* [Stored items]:
....................

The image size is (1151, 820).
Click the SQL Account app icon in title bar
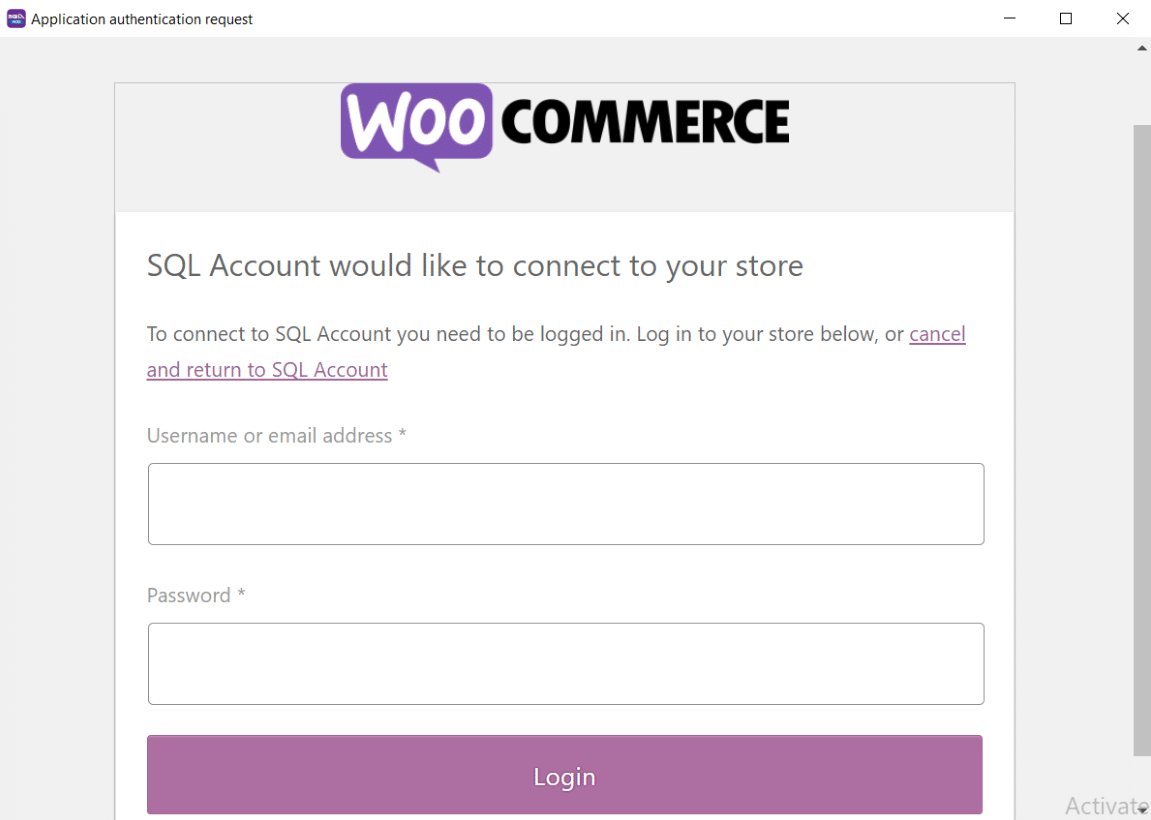16,19
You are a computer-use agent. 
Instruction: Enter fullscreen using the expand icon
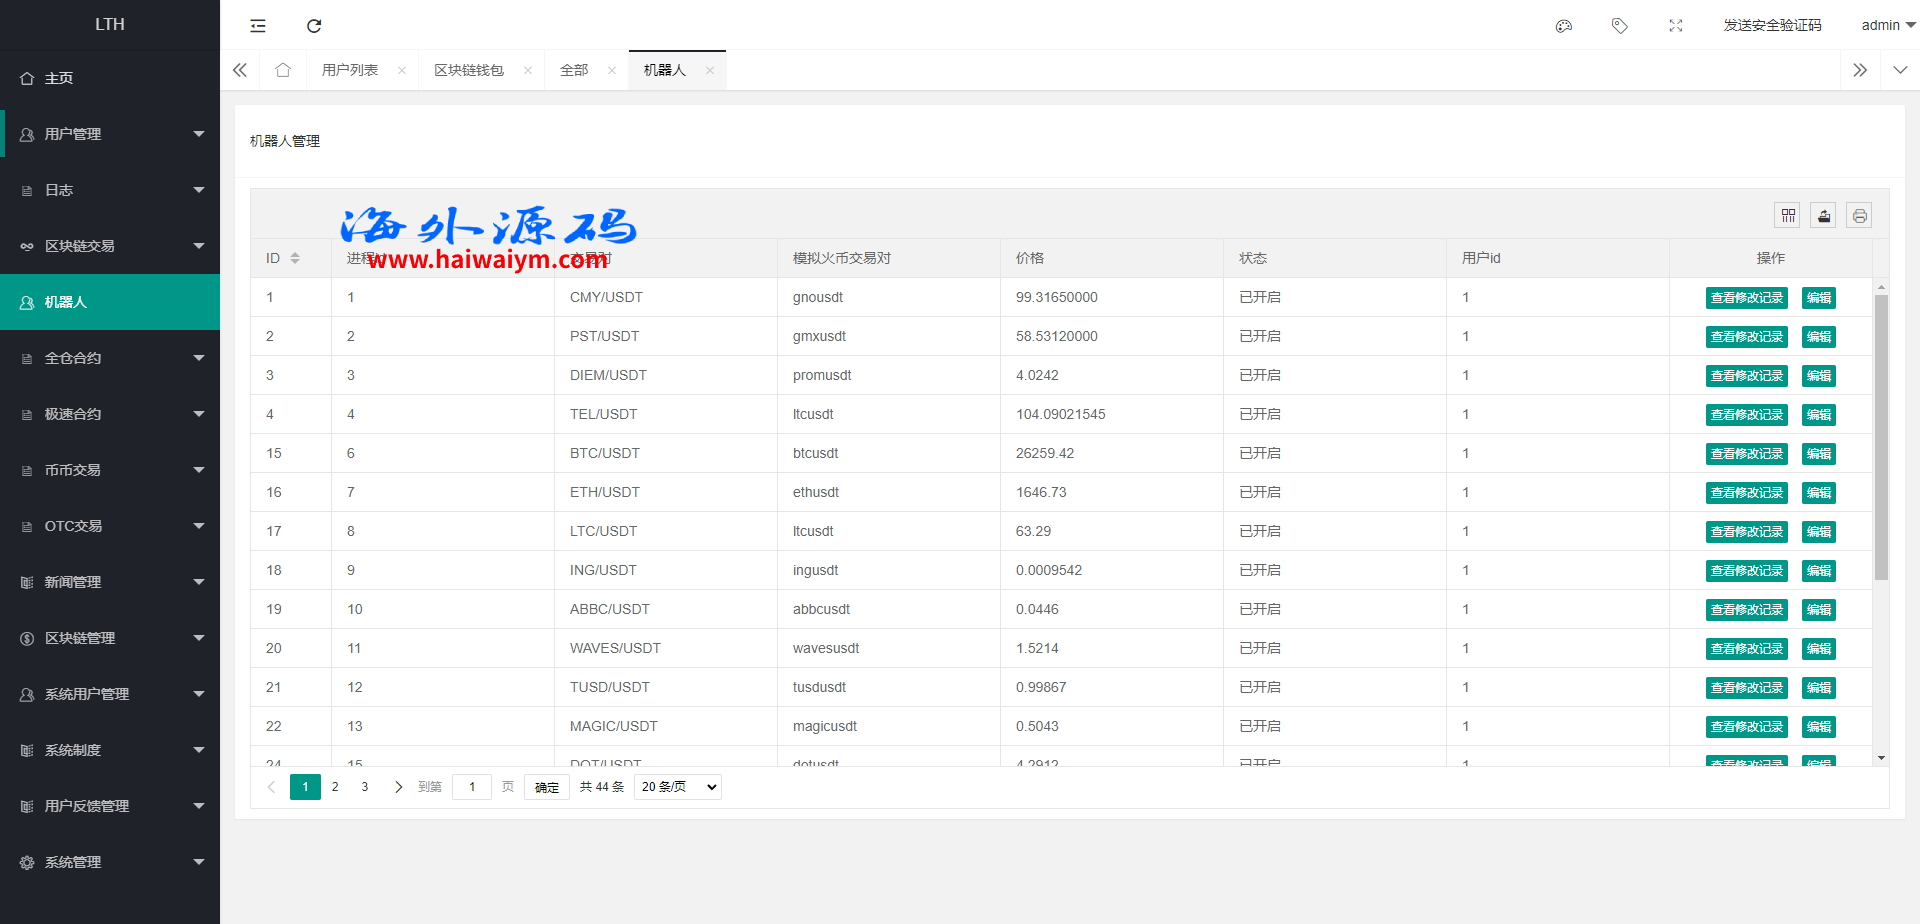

....................

* [What you will do]: Hand back the records above exactly, leaving out every picture.

* [Answer to the exercise]:
The image size is (1151, 820).
Click the SQL Account app icon in title bar
16,19
You are a computer-use agent. 
Instruction: Enter fullscreen using the expand icon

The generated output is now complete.